So lately I have had more days where I haven't cried than ones where I have, and although I will always. Always. love and miss the baby we lost, I finally feel like I am going to be able to move forward. I feel like I can have conversations with people and not randomly break down in tears. I feel like a good mother again, because for a while I wasn't. I was selfish and hurting and needed to grieve. But today. Today was a good day.
Today was a balmy 44 degrees, almost unheard of for a Minnesota January day. We went and bought new shoes (6 wides - my fat footed little guy!), and a walk sounded like just the perfect thing to get out of the house, with the sidewalks having melted and being so clear of snow for my tentative walker!
Oh you guys, we discovered puddles. I am not a mom to stop a kid from playing in a puddle, even after spending an obscene amount of money for stride rites.
And just look at that face. How could I deny the joy on that face (and next stop Target, where we will be investing in a pair of rubber boots for the spring)? Also, as I knew it would, it ended with a face plant in a puddle. We made it almost an hour though - with some frozen toes for proof.
He kept running from puddle to puddle shouting, "This one, this one!" Because I kept pointing to puddles and asking him, "What about this one?"

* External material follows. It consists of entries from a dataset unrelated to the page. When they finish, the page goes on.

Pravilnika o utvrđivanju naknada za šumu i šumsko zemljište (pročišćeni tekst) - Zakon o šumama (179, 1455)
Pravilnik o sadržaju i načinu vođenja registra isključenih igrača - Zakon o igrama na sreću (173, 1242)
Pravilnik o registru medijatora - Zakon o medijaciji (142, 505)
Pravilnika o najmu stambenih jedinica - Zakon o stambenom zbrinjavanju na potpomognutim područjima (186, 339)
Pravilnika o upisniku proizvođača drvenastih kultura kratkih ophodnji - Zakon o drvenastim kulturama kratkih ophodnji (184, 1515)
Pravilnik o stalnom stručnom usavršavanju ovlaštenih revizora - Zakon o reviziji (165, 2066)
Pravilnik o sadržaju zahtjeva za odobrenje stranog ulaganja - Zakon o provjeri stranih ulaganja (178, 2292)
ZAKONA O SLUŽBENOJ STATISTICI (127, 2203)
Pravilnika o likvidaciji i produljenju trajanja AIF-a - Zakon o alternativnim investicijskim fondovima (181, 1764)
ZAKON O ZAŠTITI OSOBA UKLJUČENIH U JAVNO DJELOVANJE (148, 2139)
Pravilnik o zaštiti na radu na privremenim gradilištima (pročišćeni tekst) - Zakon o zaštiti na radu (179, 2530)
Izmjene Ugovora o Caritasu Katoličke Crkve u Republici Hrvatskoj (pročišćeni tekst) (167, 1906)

And this one. My keeper, my heart. You were worth every sleepless night, every penny spent. Every moment I spend with you is the best use of my time I can think of. Thank you for slowing me down to enjoy the puddles in life. And that's why we have these little people, right? Because in the end they're worth every pain they induce. So today was not without tears, but definitely one of the good ones with more in sight.